ROSA-ROSAE
Hoy, quizá más que nunca, quisiera ser a la vez testigo e historiador. Me gustaría aportar documentación, analizar los hechos, hacer las observaciones pertinentes y, tal vez, y sugerir una crítica. Una tarea difícil, imposible en la mayor parte de las veces, porque sé que no hay que fiarse del historiador «testigo de su tiempo». Por eso en un intento de recordar mi vida me sitúo en aquel 3º de Bachiller, frente a una asignatura nueva, desconocida y por qué no terrorífica, el latín.
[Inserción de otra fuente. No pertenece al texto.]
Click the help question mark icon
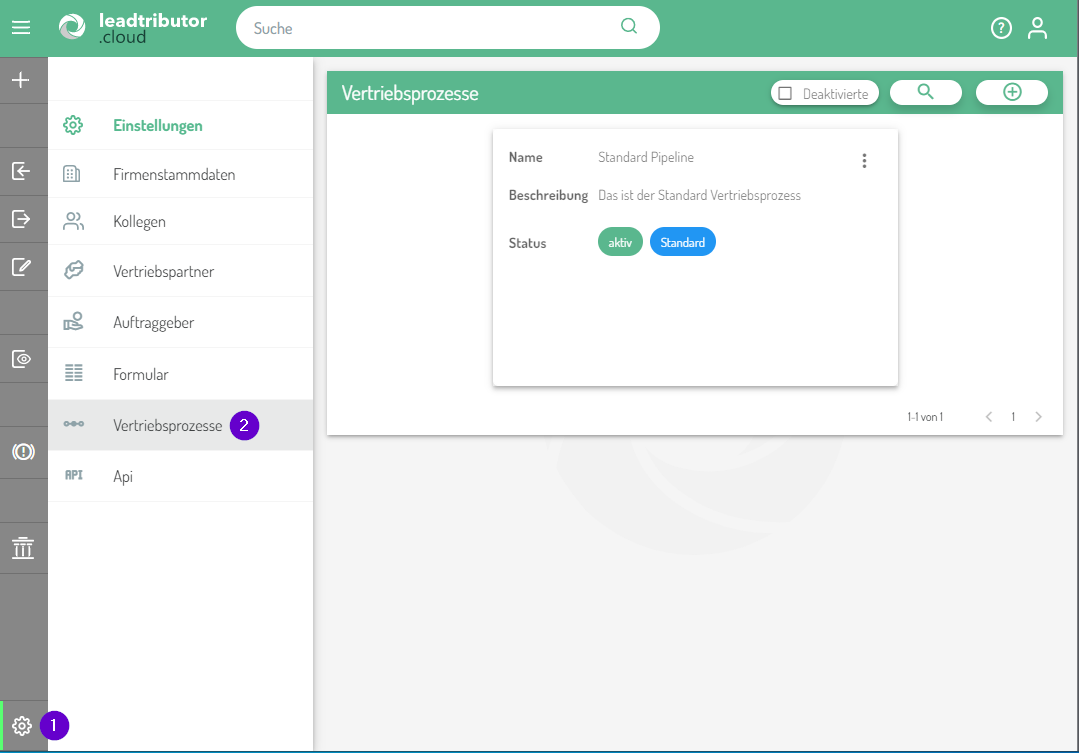The height and width of the screenshot is (753, 1079). point(1001,28)
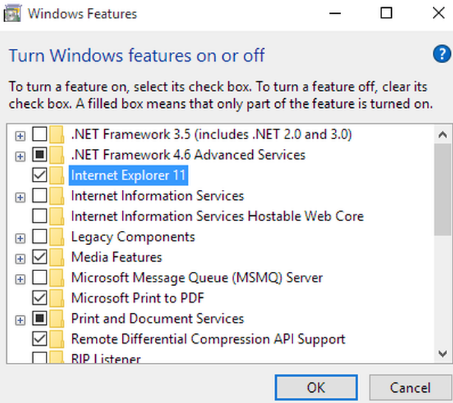This screenshot has height=403, width=453.
Task: Confirm changes with the OK button
Action: tap(316, 388)
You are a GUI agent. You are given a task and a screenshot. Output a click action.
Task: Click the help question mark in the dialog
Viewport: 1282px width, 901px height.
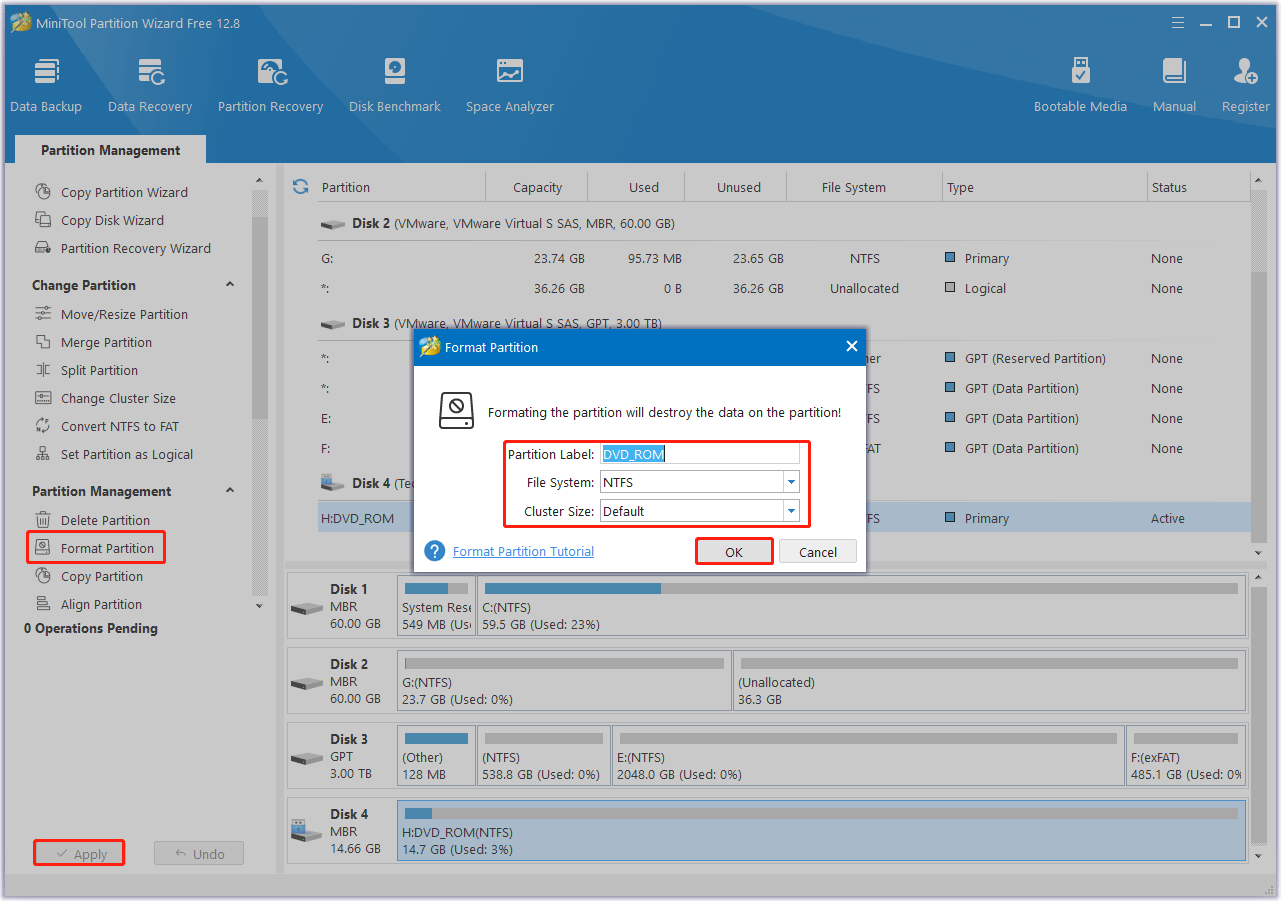(x=435, y=551)
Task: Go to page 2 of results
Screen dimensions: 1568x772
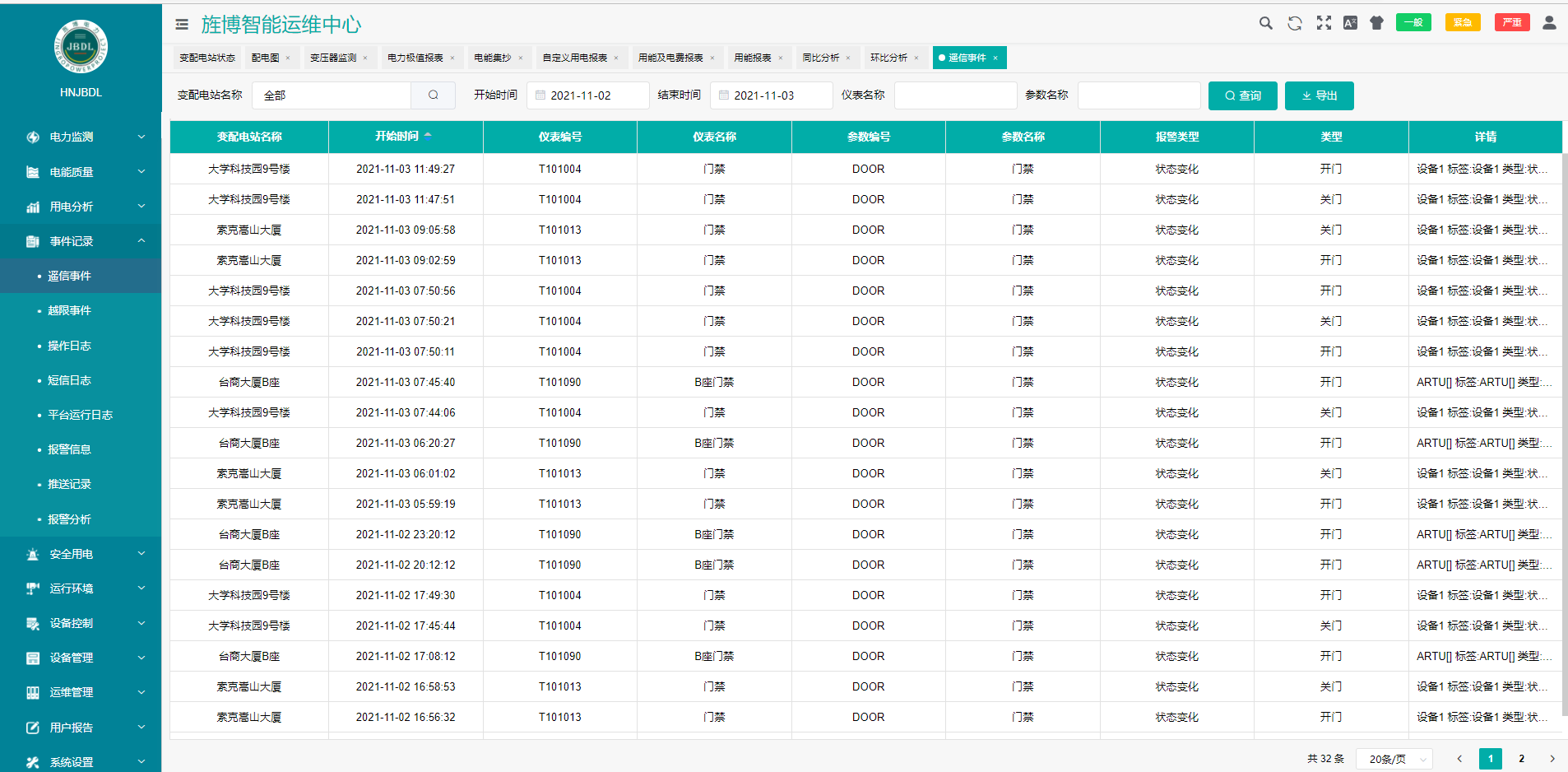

Una lengua que tanto me ha aportado en el discurrir de los años y a la que tanto tengo que agradecer.
Cuando acepté prologar la exposición Zona Rosa de Lourdes Murillo volví, de esta manera, a mi preadolescencia, a recordar la primera palabra que se aprendía en aquella lengua que había que aprobar. Esa palabra de aquella extraña lengua, hoy tan olvidada con este desaire al que se han sometido a las humanidades, era rosa-rosae. Curioso, muy curioso. En ese recuerdo, en ese intento de colorear, cuando la memoria pierde definición, donde ni el blanco ni el negro tienen casi cabida, de repente el rosa-rosae apareció bien perfilado: era una palabra que nos enseñaba toda la primera declinación, una declinación donde la mayor parte de los sustantivos son femeninos, con la salvedad de los nombres de hombre o de los oficios: nauta-nautae, agrícola-agricolae, pirata-piratae. El resto es betula-ae (abedul), clepsydra-ae (reloj de agua), casa-ae (cabaña), causa-ae, dea-ae (diosa), litera-er (letra), aqua, fortuna y, cómo no, ROMA…
Y para más inri en la primera declinación no cabe el neutro, en su declinación no es posible ni la bruma ni la confusión ni la ambigüedad. Todo está bien perfilado. Y es así que hasta el genitivo o el dativo singular o el nominativo y vocativo plural no admitieron la –i- y evolucionó al cambiarla por la –e- a rosae y el ablativo a una –a- larga, a una –a- «femenina» y prolongada. E incluso ese genitivo terminado en ae fue en el latín arcaico –as-, con la –s- de nuestro plural.
Pues bien, al echar la vista atrás, mi memoria de pronto aclaró los contornos, fijó las líneas, y mi imaginación se encargó de dotar a este color toda su esencia. Pero al entregarme Lourdes Murillo unas fotografías de aquella exposición vi colores que quizá nunca existieron en aquel recuerdo. Mi visión cromática, apoyada en impresiones, en experiencias, en notas de un historiador, de momento se vio desbordada y vertebró todos los campos de observación que pudiera tener: palabras, vestimentas, pintura, idioma… De golpe se entrecruzaron los colores reales y los colores soñados y me di cuenta de que los imaginados no son los contrarios de los certeros, sino que los dos constituyen una misma realidad; una realidad diferente, generosa, fecunda…
Ahora sé que existen el rodadelfa, el rosalom, el rosa antiguo, la granza, el rosala…. y que cada uno de ellos entraña grandes metáforas. De esta manera, una imagen coloreada con el rosa puede hacer hace referencia al sutil erotismo, a época pretéritas, a la delicadeza, a la calma, al trascurso de la vida y las promesas incumplidas, al abrigo, a la penuria de una autarquía, a la belleza frente a la hostilidad, al futuro de una niña, a laberintos, a otras latitudes… Incluso sé que existe un rosarena que designa el color de una tierra. Una serie compuesta por catorce rosas que simbolizan ese vía crucis que la mujer pasa diariamente, junto a sus metáforas, para conquistar la igualdad (la de verdad, sin consignadas gubernamentales) y que, paralelamente, nos hace que nos preguntemos qué rosa nos gusta.